Correctness: Methodology for the the cycle count estimation is missing detail, even considering the supplementary. Does the simulator count memory cycles? Please add some of the text from the supplementary into the main paper, and perhaps add more detail of what's being simulated. Table 1: I have difficulties understanding some entries. - Based on Section 3.3, SWAT uses "full gradients" for both gradient propagation and weight updates. But the table says it uses sparse input gradients. - Based on Section 3.3, SWAT generates "dense weight gradients" but the table says it uses sparse weight gradients. - The table claims that only SWAT can be used for structured sparse pruning. It is difficult for me to believe that none of the related work can be adapted to prune channels instead of individual weights using L1 norm. This feels like a misleading claim. EDIT: The authors clarified Table 1, but I still feel that they should make a few changes to make things more clear. The authors provided a few details about the cycle count, but not enough to really convince me that it's trustworthy. Nevertheless there is enough compelling content in the paper and my score remains the same.

Clarity: Yes

Relation to Prior Work: Yes, though the novelty is a bit unclear to me from the list of technical contributions. There are a number of sparse training papers and it's not clear how SWAT stands out.

Reproducibility: Yes

Additional Feedback:

Review 4

Summary and Contributions: This paper introduces sparse weight activation training (SWAT), a method that sparsifies activations and weights to reduce the FLOPs of training. SWAT uses simple magnitude-based top-k selection for fine-grained pruning of weights and activations. The experiments show promising results in training acceleration in custom accelerators.

Strengths: Describe the strengths of the work. Typical criteria include: soundness of the claims (theoretical grounding, empirical evaluation), significance and novelty of the contribution, and relevance to the NeurIPS community.

Weaknesses: Although speeding up training by sparsifying both activations and weights may have previously lacked exploration, SWAT does not have substantial novelty. It simply applies magnitude-based top-k selection to both weights and activations. The authors suggested 3 distinct approaches to determine the sparsity ratios for each layer, which are not novel as they were introduced earlier by other publications. This paper is also missing important insights into how the different choices of configurations (fine-grained vs. corse-grained, sparsity ratios) impact training performance. SWAT is a hodgepodge of preexisting methods, without considering how they interact with each other. The authors missed the opportunity to explore the joint optimization of weight and activation sparsification.

Correctness: The method and empirical results appear to be correct. The paper contains the necessary details of the method and hyperparameters for reproducing the results. Part of the experiments were repeated to produce standard deviation.

Clarity: The paper is overall easy to follow with minor grammatical errors.

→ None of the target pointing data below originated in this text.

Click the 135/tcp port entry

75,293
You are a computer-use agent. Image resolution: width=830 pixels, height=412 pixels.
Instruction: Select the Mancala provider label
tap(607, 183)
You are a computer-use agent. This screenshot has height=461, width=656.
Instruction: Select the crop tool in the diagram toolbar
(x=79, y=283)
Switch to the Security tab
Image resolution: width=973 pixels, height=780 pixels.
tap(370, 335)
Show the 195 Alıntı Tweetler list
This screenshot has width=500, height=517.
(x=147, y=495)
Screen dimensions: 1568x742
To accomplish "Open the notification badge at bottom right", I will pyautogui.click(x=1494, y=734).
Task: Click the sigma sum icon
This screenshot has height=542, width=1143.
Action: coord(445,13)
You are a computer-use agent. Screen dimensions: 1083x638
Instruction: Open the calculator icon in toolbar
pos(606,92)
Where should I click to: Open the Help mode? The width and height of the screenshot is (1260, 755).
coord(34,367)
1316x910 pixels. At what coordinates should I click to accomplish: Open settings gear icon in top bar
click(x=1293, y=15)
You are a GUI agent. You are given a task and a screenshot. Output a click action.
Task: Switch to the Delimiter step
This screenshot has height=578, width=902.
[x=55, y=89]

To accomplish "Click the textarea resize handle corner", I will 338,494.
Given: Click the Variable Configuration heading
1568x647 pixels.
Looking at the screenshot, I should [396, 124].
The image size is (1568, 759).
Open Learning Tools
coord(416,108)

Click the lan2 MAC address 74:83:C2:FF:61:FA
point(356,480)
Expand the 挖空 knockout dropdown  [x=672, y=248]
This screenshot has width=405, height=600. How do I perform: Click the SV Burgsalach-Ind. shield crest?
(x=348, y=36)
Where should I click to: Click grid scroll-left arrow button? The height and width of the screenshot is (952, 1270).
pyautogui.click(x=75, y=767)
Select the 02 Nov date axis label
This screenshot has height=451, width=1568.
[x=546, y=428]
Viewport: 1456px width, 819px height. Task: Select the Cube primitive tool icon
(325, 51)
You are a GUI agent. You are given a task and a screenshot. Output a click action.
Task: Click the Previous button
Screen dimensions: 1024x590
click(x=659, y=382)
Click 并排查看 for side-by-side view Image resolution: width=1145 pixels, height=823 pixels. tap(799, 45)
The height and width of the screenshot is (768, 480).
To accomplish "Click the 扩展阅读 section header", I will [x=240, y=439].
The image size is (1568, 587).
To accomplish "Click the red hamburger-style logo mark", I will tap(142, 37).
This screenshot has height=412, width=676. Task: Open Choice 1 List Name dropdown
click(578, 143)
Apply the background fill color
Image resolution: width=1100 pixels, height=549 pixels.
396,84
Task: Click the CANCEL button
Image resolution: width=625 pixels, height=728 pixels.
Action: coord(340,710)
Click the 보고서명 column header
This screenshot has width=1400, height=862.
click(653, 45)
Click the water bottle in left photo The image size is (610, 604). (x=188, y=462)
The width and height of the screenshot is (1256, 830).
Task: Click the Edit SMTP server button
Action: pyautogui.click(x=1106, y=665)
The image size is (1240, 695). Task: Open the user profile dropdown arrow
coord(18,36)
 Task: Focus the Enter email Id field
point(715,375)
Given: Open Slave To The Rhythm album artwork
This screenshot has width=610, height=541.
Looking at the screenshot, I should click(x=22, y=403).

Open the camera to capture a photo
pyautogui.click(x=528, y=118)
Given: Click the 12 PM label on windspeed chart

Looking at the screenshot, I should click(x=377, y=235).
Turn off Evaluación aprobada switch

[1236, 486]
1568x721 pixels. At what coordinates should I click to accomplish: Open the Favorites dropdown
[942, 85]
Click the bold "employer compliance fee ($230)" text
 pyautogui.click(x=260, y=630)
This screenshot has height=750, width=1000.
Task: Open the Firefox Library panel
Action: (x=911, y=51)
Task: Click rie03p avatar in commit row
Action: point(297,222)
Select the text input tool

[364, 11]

Relation to Prior Work: The authors differentiated their work from previous contributions by arguing that SWAT simultaneously sparsifies weights and activations. It concerns the reviewer that there might be previous attempts at this and SWAT might not be novel. Moreover, a simple combination of preexisting methods is not novel.

Reproducibility: Yes

Additional Feedback: It would substantially improve the contribution of this paper by proposing a new method that considers the opportunity of joint-optimization of weights and activations.